## WHAT THE TASK REQUIRES:
Each line of the records below that contains "computer" needs to be copied.

Pixel coordinate grounding data
******************************
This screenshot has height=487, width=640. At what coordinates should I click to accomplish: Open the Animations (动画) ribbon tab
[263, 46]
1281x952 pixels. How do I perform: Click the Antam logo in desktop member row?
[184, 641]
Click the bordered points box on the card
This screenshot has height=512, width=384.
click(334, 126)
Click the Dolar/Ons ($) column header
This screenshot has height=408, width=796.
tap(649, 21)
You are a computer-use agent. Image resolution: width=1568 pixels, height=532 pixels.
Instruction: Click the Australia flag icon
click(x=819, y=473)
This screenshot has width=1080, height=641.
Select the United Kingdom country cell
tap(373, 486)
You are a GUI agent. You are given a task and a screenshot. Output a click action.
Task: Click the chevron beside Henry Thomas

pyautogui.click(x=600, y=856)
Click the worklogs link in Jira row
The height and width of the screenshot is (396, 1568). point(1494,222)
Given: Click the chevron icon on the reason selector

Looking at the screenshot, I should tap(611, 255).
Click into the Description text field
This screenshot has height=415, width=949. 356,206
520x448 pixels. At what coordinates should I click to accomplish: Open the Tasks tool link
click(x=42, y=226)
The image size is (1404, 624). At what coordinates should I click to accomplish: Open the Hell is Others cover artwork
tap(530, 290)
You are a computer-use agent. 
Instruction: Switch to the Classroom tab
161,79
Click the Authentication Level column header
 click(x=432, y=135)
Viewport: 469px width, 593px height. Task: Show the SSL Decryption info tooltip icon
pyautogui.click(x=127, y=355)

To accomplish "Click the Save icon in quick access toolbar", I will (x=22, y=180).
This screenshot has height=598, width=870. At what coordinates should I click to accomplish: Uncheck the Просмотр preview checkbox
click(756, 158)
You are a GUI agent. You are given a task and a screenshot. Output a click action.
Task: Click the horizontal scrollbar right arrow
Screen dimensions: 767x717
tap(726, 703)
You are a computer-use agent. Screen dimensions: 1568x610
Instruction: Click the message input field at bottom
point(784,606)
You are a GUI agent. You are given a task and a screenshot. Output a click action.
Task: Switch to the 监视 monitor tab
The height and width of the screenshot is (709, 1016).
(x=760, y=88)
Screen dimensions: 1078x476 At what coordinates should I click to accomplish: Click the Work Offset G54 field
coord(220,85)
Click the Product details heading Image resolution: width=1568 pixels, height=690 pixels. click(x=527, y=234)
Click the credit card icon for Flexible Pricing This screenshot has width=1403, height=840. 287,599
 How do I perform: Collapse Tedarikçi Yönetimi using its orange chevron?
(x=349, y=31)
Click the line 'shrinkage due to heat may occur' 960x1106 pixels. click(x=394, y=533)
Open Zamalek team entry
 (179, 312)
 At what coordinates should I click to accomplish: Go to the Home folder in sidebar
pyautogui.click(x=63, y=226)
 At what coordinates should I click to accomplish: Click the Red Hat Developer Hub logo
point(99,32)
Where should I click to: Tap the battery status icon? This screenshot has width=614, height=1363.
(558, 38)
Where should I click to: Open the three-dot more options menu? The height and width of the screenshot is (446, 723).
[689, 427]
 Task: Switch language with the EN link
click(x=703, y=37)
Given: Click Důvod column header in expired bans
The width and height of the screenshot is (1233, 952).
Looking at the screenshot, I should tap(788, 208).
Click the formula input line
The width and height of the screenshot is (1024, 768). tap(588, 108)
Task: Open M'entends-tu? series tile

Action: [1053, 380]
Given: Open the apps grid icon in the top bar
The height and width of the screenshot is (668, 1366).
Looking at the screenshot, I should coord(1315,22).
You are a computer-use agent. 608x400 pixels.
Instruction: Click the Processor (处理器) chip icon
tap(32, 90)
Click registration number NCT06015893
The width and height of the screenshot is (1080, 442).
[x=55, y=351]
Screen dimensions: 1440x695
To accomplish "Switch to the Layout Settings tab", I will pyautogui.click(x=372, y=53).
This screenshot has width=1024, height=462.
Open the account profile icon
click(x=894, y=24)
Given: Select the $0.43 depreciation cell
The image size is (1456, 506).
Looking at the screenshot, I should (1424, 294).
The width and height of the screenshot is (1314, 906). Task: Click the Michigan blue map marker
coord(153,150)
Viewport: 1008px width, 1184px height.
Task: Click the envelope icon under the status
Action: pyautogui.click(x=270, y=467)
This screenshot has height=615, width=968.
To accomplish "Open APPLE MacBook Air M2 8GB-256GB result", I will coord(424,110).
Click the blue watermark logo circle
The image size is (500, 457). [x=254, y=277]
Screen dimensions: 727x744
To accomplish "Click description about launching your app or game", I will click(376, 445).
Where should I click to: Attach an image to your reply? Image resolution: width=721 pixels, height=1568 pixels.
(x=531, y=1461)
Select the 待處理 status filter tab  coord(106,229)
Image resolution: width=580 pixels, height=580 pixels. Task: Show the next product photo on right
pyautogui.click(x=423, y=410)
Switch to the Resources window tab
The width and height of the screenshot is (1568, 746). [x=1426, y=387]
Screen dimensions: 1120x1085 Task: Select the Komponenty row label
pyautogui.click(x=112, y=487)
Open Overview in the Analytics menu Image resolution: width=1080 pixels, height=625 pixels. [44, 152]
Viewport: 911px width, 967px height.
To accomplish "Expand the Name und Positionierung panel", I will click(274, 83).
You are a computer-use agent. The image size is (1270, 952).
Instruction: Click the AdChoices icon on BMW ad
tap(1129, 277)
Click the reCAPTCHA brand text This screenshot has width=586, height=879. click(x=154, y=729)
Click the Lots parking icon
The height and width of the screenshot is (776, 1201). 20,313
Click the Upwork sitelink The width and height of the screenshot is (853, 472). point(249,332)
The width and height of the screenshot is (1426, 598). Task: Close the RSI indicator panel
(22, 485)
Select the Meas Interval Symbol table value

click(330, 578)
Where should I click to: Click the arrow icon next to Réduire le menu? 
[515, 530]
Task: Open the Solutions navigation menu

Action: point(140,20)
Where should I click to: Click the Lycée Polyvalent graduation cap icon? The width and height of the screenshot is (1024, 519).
******************************
## OUTPUT BELOW:
You are a computer-use agent. Image resolution: width=1568 pixels, height=532 pixels.
You are a computer-use agent. 
You are a computer-use agent. Screen dimensions: 1568x610
You are a computer-use agent. 608x400 pixels.
You are a computer-use agent. The image size is (1270, 952).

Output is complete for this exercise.